A fire broke out in an apartment building in Northborough early Friday morning, killing one resident.
A fire broke out in an apartment building in Northborough early Friday morning, killing one resident.Westborough fire

Investigators said Monday they could not determine what caused a fatal fire in Northborough on Friday but that they found no evidence to suggest the blaze was set intentionally.

Officials said the fire started in a bedroom on the first floor of the residential building, where Kevin Hunt, 40, was found dead.

“On behalf of the Northborough Fire Department, I’d like to express our deepest condolences to Mr. Hunt’s loved ones,” said the town’s fire chief, David Parenti.

Firefighters rushed to 129 Maple St. around 4:20 a.m. on Sept. 10, where they discovered smoke and flames pouring out of the two-story building, fire officials said. The damage left the building uninhabitable. The other residents escaped safely. One firefighter was taken to a hospital for heat exhaustion.

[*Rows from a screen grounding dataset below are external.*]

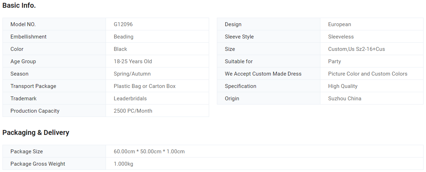The width and height of the screenshot is (426, 172).
Task: Select the 18-25 Years Old value
Action: point(133,61)
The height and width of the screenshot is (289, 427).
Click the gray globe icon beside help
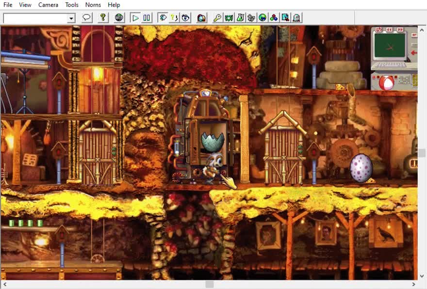tap(119, 18)
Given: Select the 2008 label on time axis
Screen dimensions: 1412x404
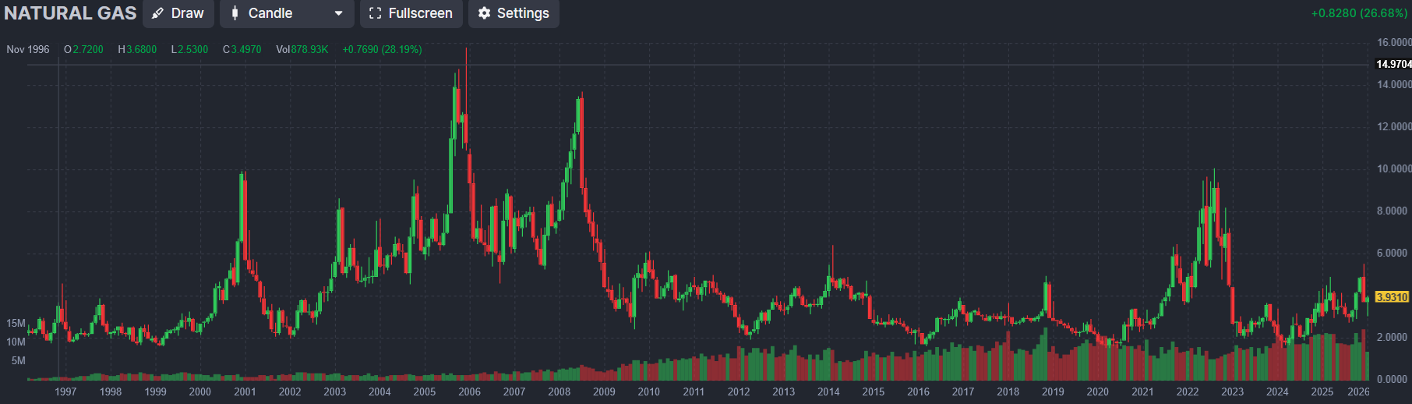Looking at the screenshot, I should tap(559, 392).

Fire officials said they could not identify a single cause of the fire but named improper disposal of smoking materials and an unspecified electrical malfunction as possibilities.

An examination of the building after the fire found there were no working smoke detectors in any of the five residential units, officials said.

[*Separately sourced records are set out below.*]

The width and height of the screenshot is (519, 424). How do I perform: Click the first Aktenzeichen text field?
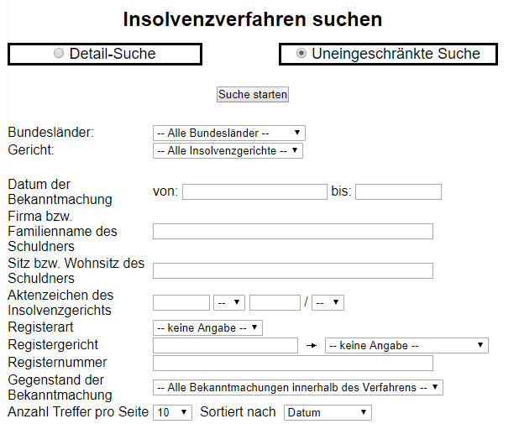click(x=181, y=302)
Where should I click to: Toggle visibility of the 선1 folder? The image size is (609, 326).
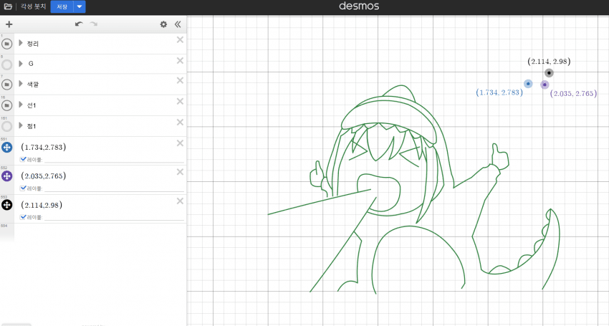(7, 105)
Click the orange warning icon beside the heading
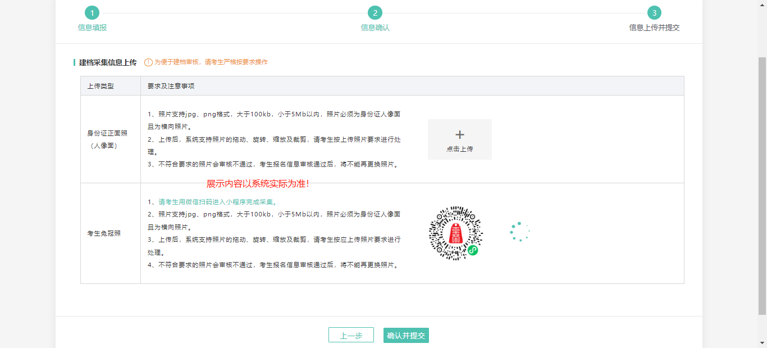Screen dimensions: 767x348 pos(148,62)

“Smoke alarms can’t help you escape a fire if the batteries are missing or expired,” Parenti said. “If the alarm is beeping or chirping, don’t just remove the batteries. It’s a sign that the batteries or the device itself needs to be replaced. The State Fire Code requires replacement smoke alarms in older one- and two-family homes to be photoelectric and have 10-year, sealed, non-replaceable, non-rechargeable batteries and a hush feature. This is to make it easier for people to maintain these important safety tools.”